(Task input begins)

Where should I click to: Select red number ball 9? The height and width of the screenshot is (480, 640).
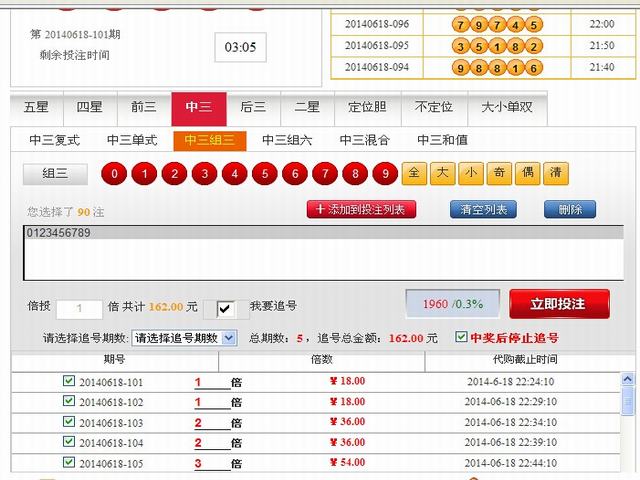pos(385,173)
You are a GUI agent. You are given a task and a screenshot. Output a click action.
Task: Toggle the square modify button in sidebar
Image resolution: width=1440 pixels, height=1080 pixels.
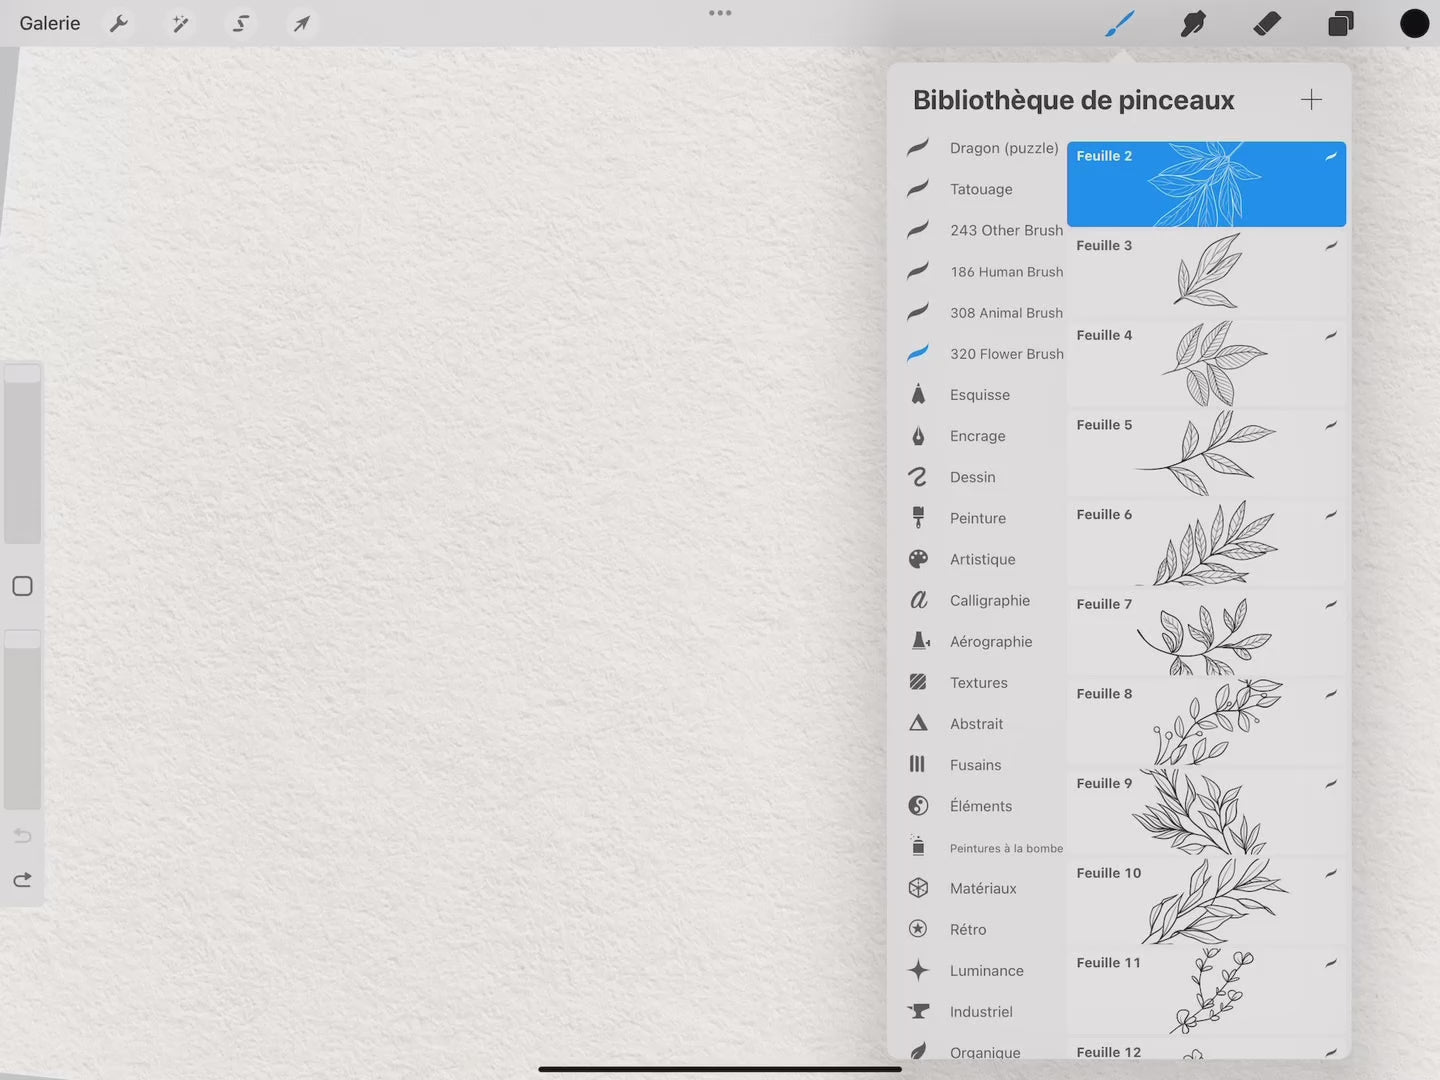[x=22, y=586]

(Task input ends)

Assigned task -
Retype the records above exactly, leaving every picture out of your copy.

Task output -
Where should I click to: Select red number ball 9? The height and width of the screenshot is (480, 640).
pos(385,173)
You are a GUI agent. You are given a task and a screenshot. Output a click action.
Task: Toggle the square modify button in sidebar
Image resolution: width=1440 pixels, height=1080 pixels.
[x=22, y=586]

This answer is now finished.